When you click the "Save" button on the Incident Report data entry form or when you request the "Next" page on an Incident Report listing, for example, the browser sends us that unique number so we know you have logged in and are authorized to perform the task.
If we didn't do this, you would have to enter your username and password EVERY TIME you press a "Save" button or ask for a new listing page. The cookie is refreshed every few uses with a new number, in effect re-logging you in to our system and making it very hard for anyone to easedrop on your connection and try to impersonate you.
Each time you request a page, our servers record the request in a log file. The information logged includes the Internet Protocol (IP) address of the network on which you are working. We do not correlate your IP address with your cookie unique identifyer, so you are still effectively annonymous when your page request is logged.
We use the log data to give us insight into how our customers use our site and to determine, in aggregate, how many people use our website at peak times throughout the week. This helps us allocate resources to both give you quick responses and keep our cost to your school as low as possible.
We use Google's website tracking service, Google Analytics to provide information about the volume and frequency of visits to our website. Under no circumstances is your individual identity revealed to us. Google may be able to correlate your visit to our website with your visits to other websites, but if they do, they don't tell us about it.

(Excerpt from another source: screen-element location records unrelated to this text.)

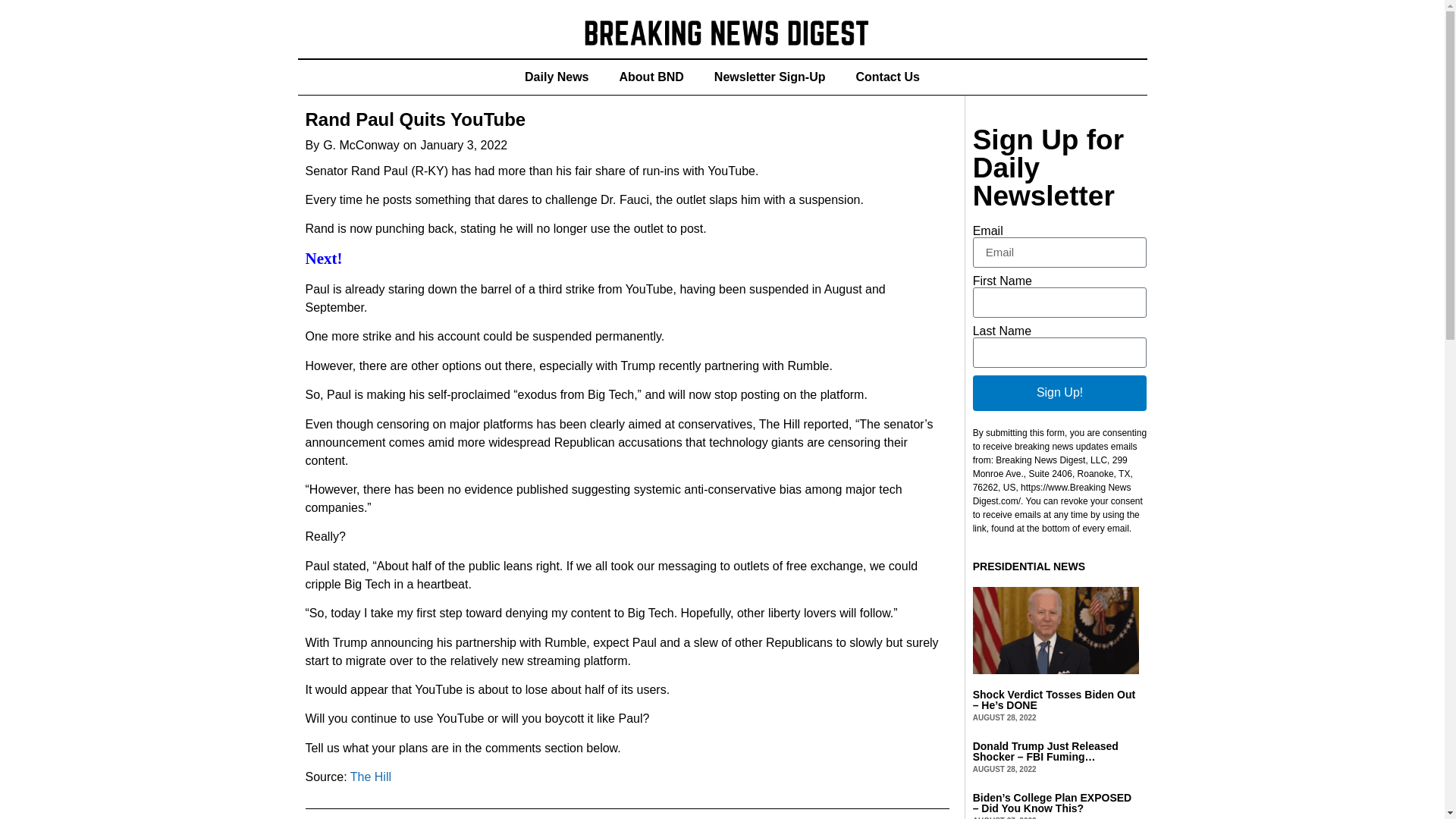
AUGUST 28, 2022 (1004, 769)
Newsletter Sign-Up (769, 77)
AUGUST 27, 2022 (1004, 818)
AUGUST 28, 2022 (1004, 717)
January 3, 2022 (463, 145)
G. McConway (360, 145)
About BND (651, 77)
The Hill (369, 776)
Contact Us (887, 77)
Daily News (556, 77)
Given the description of an element on the screen output the (x, y) to click on. 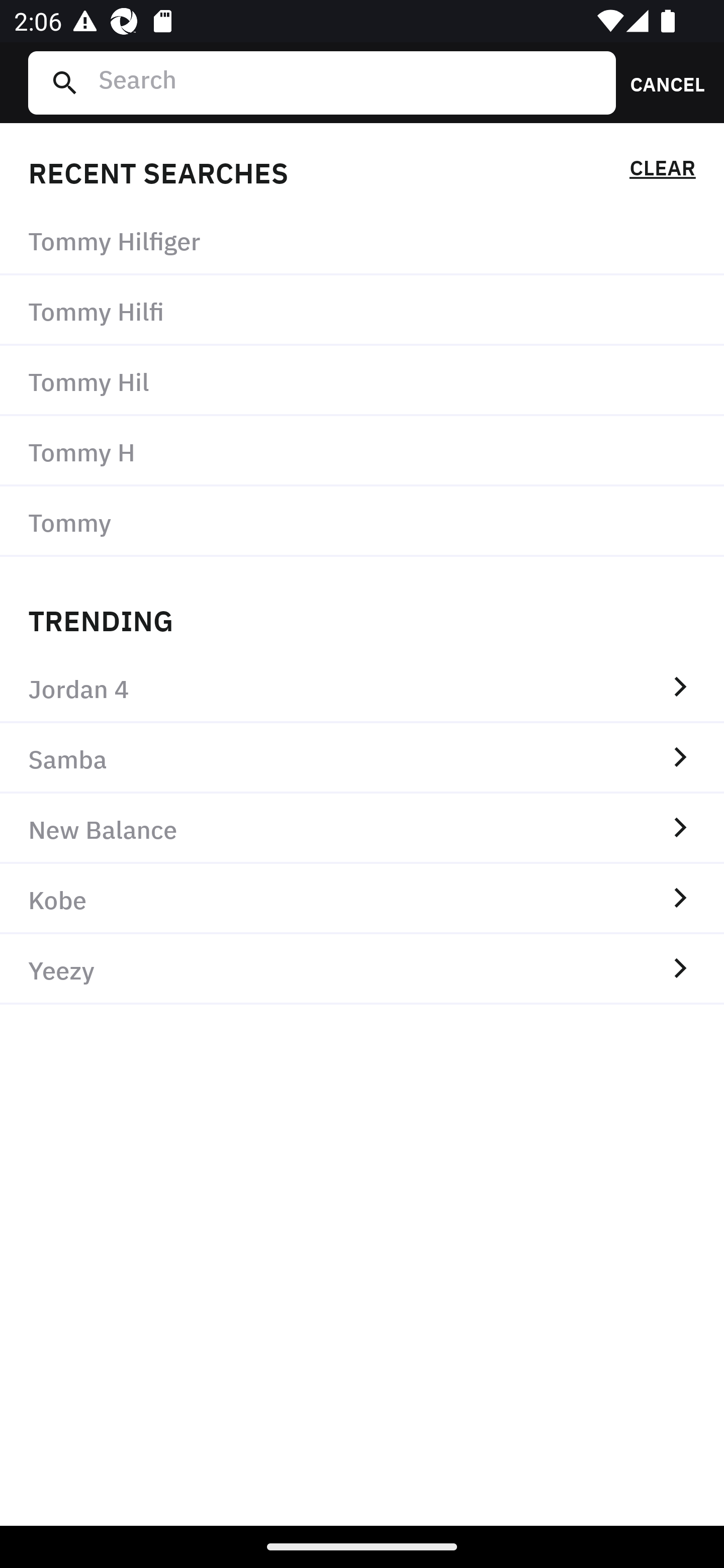
CANCEL (660, 82)
Search (349, 82)
CLEAR (662, 170)
Tommy Hilfiger (362, 240)
Tommy Hilfi (362, 310)
Tommy Hil (362, 380)
Tommy H (362, 450)
Tommy  (362, 521)
Jordan 4  (362, 687)
Samba  (362, 757)
New Balance  (362, 828)
Kobe  (362, 898)
Yeezy  (362, 969)
Given the description of an element on the screen output the (x, y) to click on. 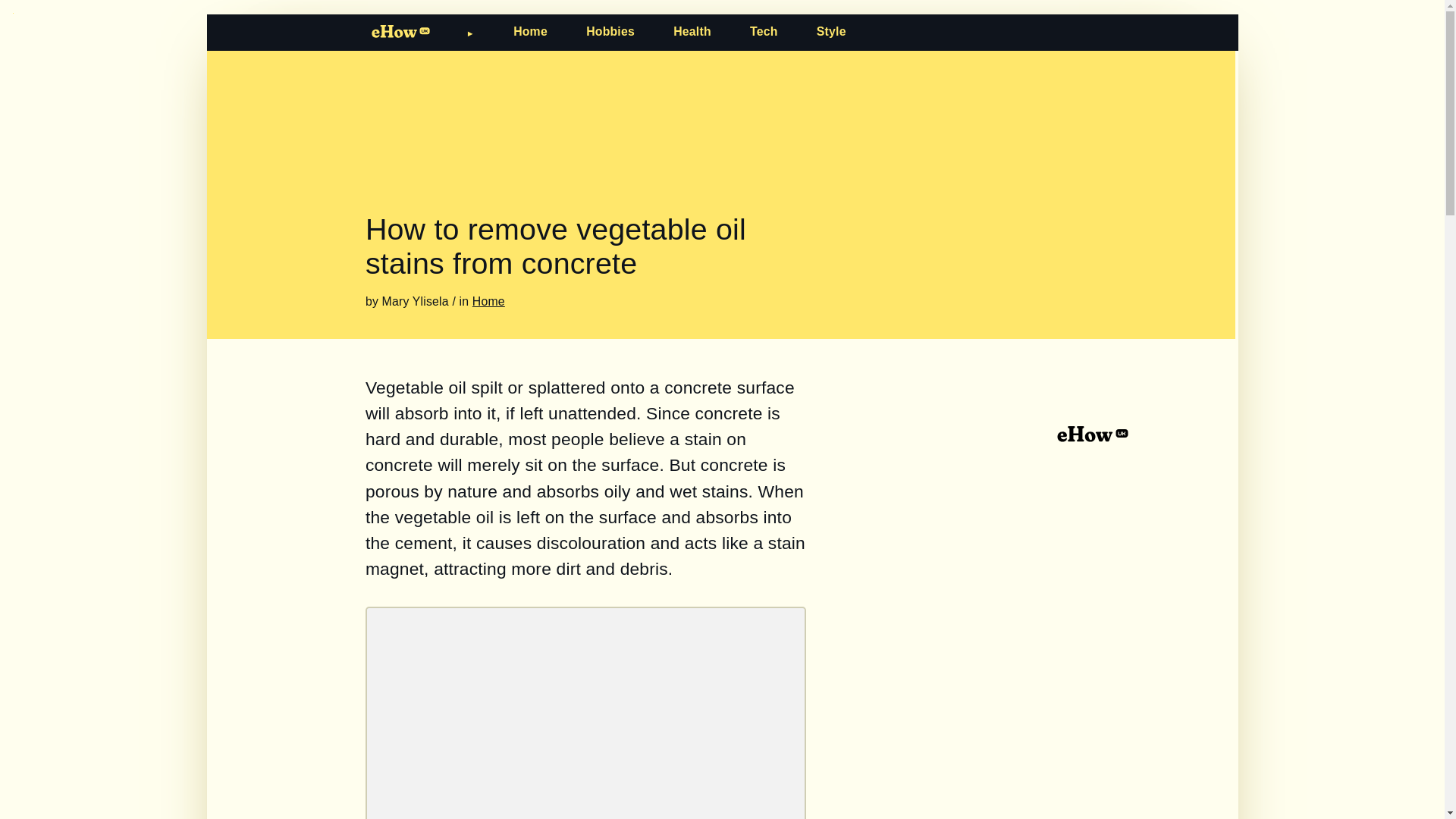
Home (530, 31)
Style (830, 31)
Tech (763, 31)
Home (488, 300)
Health (691, 31)
Hobbies (610, 31)
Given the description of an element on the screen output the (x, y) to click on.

We also use Google's Gmail service to handle our emails. Anything you say to us in your email you say to Google as well and is subject to their terms of service and privacy rules.
We do all we can to help you abide by the Health Insurance Portability and Accountability Act of 1996 (HIPAA) privacy and security rules. The data you enter is stored in a secure (meaning "locked and guarded" and "disaster resistant") server complex. It also is encrypted (scrambled) when it is transmitted between your computer and our servers and back so even if someone is eavesdropping, all that would be displayed would be gibberish.
However, to be fully HIPAA compliant, you must obey one simple rule: NEVER, ever use real names for children or staff members. Always use "code names", such as "C33" or "AAA". Remember: No Personally Identifiable Information!